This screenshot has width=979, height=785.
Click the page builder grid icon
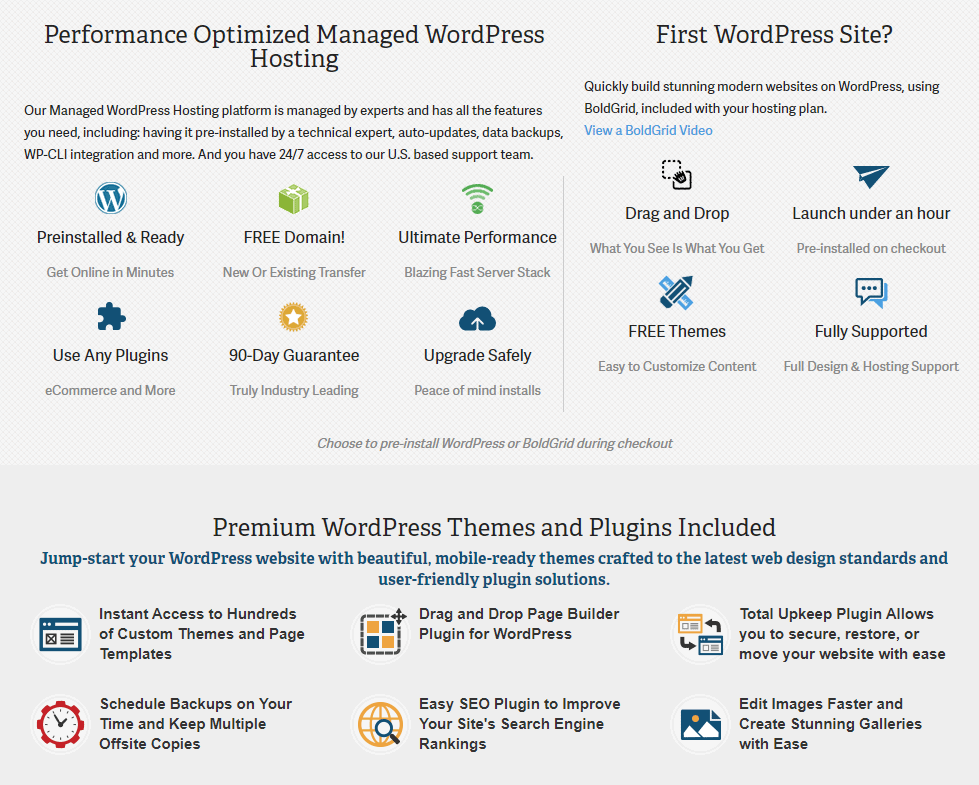[x=381, y=633]
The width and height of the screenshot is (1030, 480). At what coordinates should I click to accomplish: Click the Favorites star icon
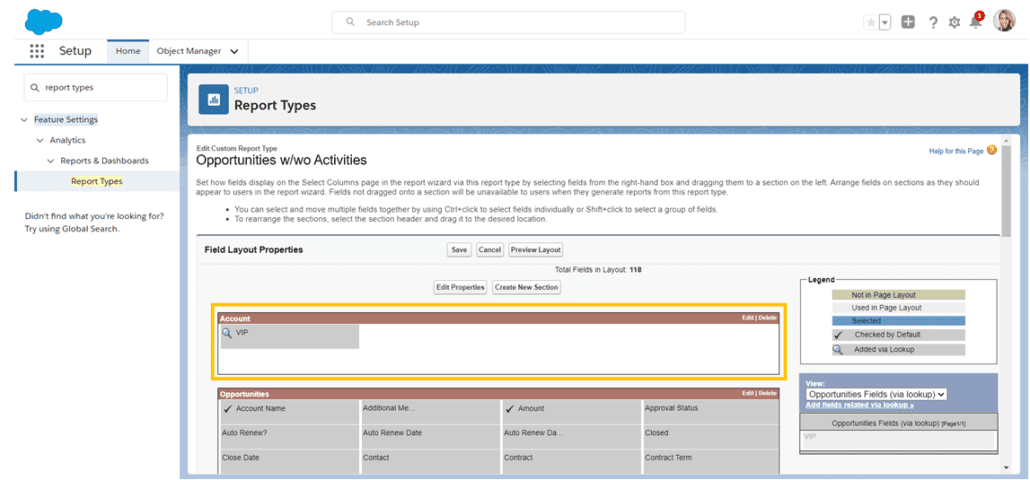(x=871, y=22)
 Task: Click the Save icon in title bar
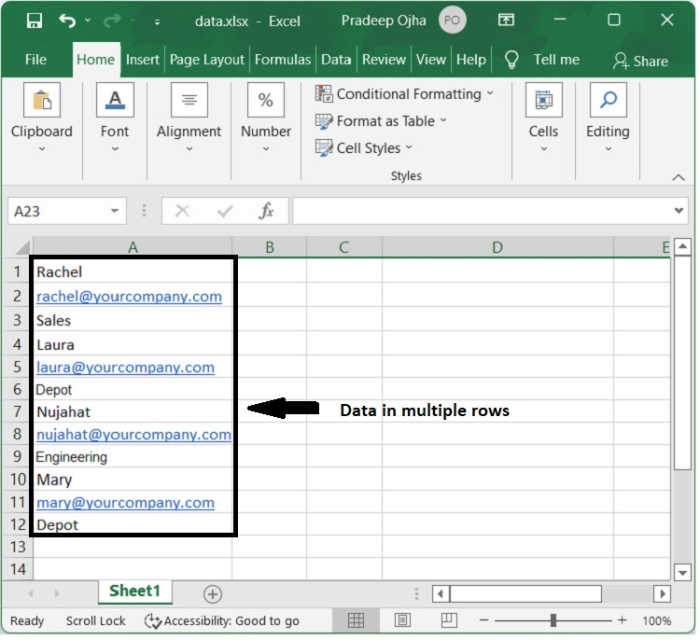34,20
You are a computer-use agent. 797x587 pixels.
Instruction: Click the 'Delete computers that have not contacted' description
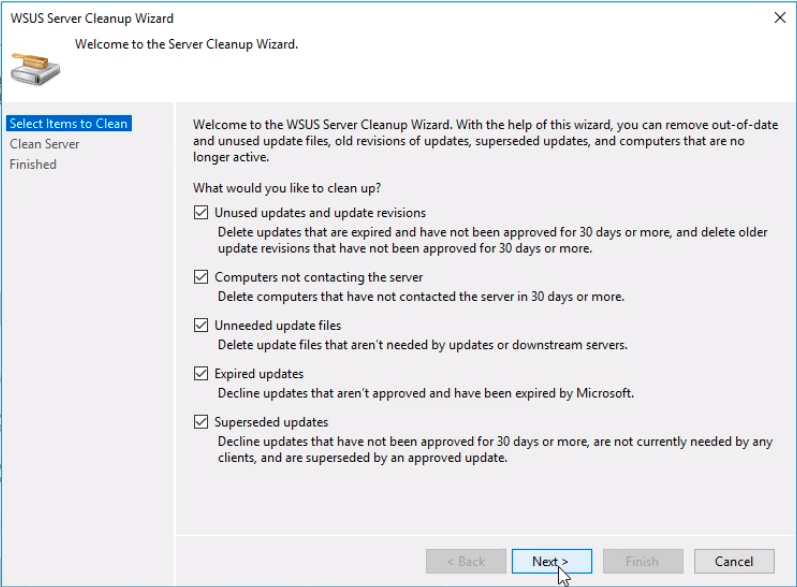420,297
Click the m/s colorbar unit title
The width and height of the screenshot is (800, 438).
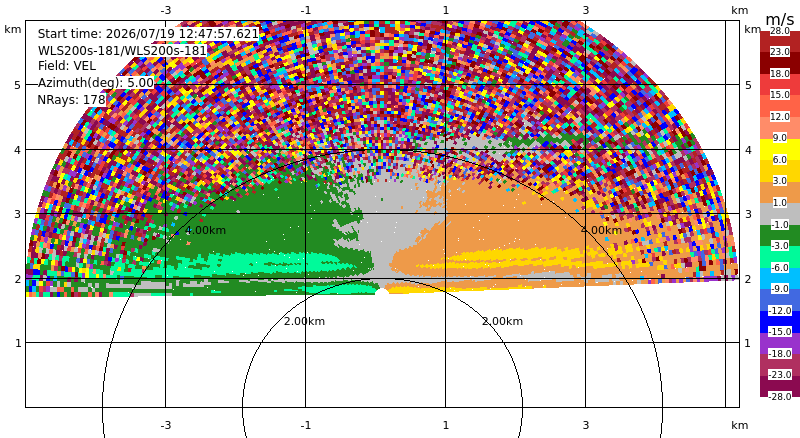(x=780, y=19)
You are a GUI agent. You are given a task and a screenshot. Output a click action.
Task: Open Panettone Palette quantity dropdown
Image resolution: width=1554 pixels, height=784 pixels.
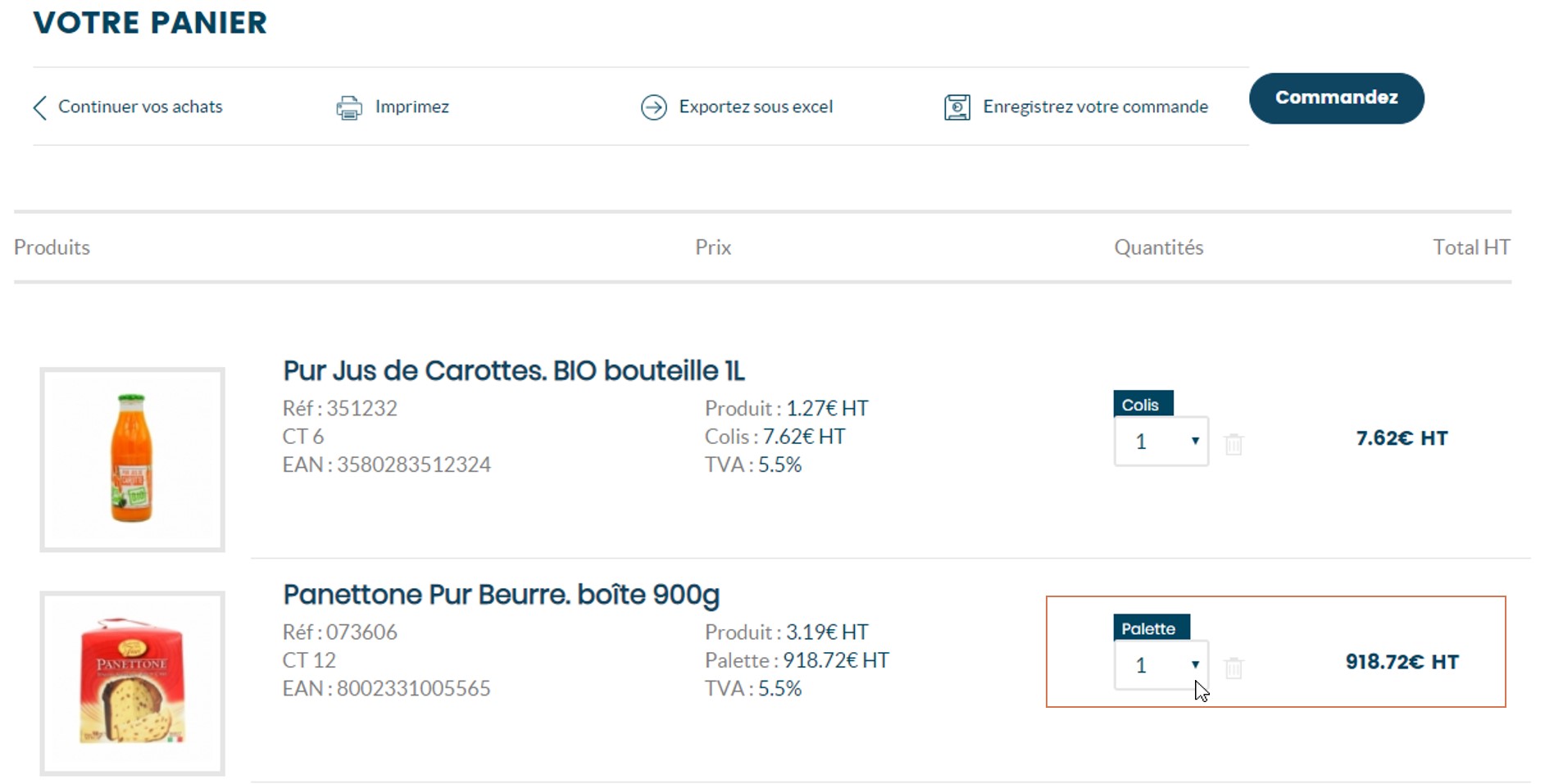click(x=1161, y=665)
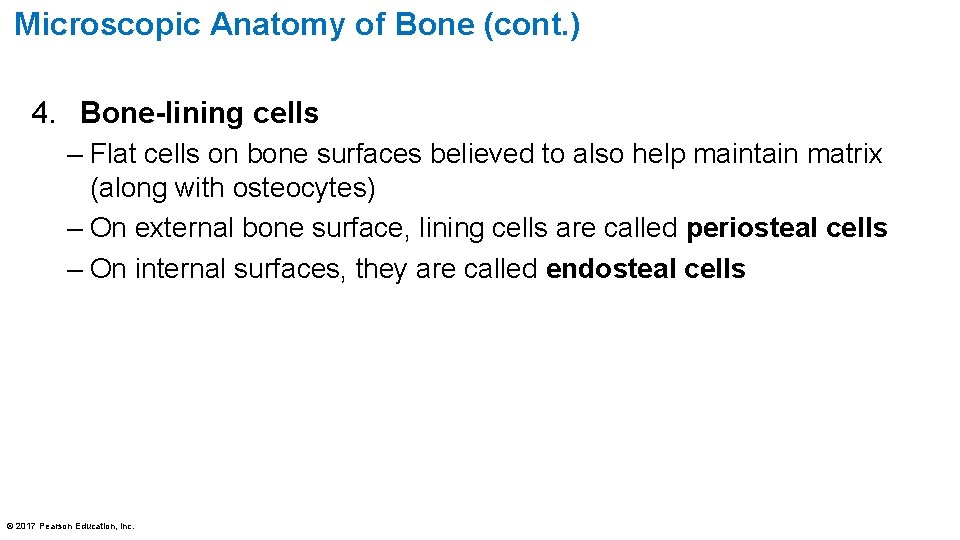Select the word 'Microscopic' in the title
The image size is (960, 540).
pyautogui.click(x=107, y=27)
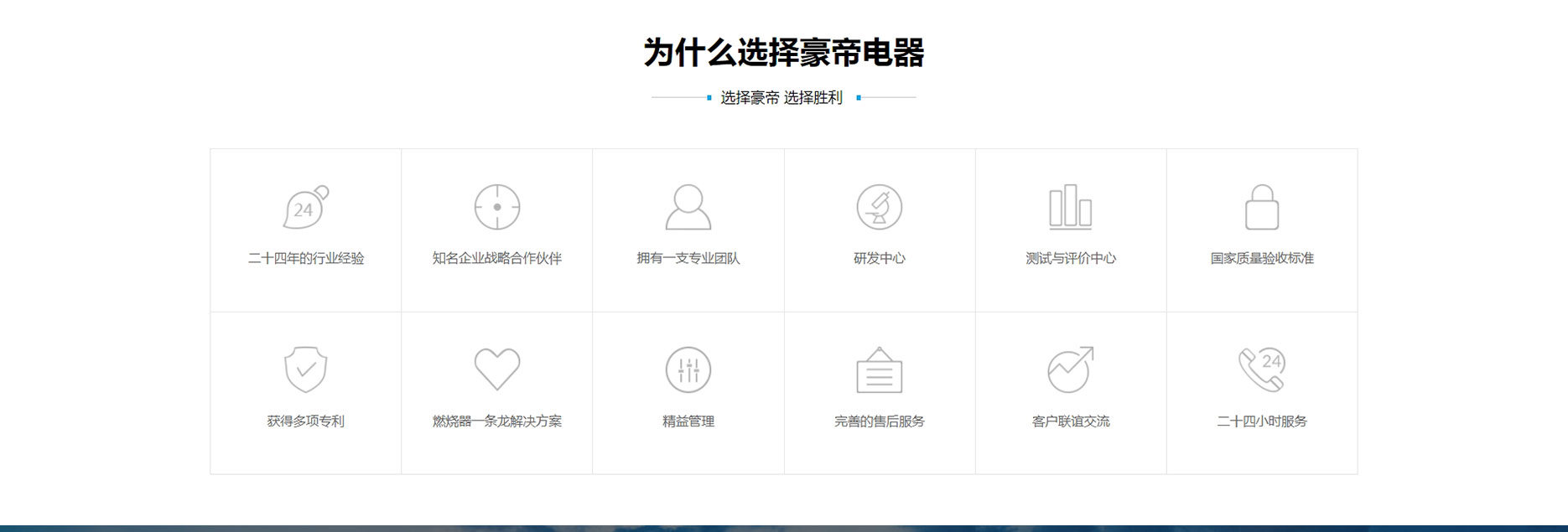Image resolution: width=1568 pixels, height=532 pixels.
Task: Click the 选择豪帝 选择胜利 subtitle
Action: click(x=781, y=98)
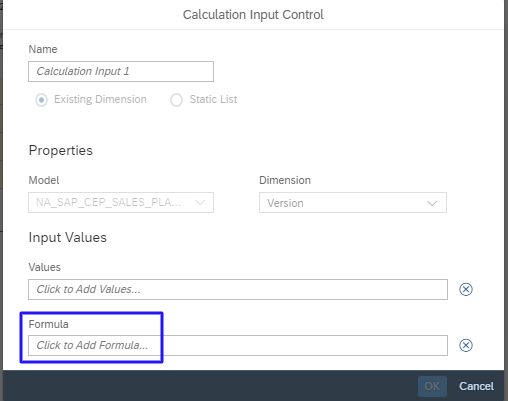Image resolution: width=508 pixels, height=401 pixels.
Task: Click the Model field label
Action: pos(44,180)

- _Problem to solve_: The answer is every line of the data, exactly as written, with the pictures dropped.

- _Output_:
This screenshot has width=979, height=785.
Click the page builder grid icon
[x=381, y=633]
The width and height of the screenshot is (1030, 480). At what coordinates should I click to accomplish: Click the Favorites star icon
(x=871, y=22)
 Task: Click the Save icon in title bar
34,20
You are a computer-use agent. 797x587 pixels.
Instruction: Click the 'Delete computers that have not contacted' description
420,297
Click the m/s colorbar unit title
The width and height of the screenshot is (800, 438).
(x=780, y=19)
You are a GUI agent. You are given a task and a screenshot. Output a click action.
Task: Open Panettone Palette quantity dropdown
Image resolution: width=1554 pixels, height=784 pixels.
click(x=1161, y=665)
Select the word 'Microscopic' in the title
The image size is (960, 540).
pyautogui.click(x=107, y=27)
Image resolution: width=1568 pixels, height=532 pixels.
Task: Click the 选择豪帝 选择胜利 subtitle
Action: click(x=781, y=98)
Image resolution: width=508 pixels, height=401 pixels.
Task: Click the Model field label
Action: pos(44,180)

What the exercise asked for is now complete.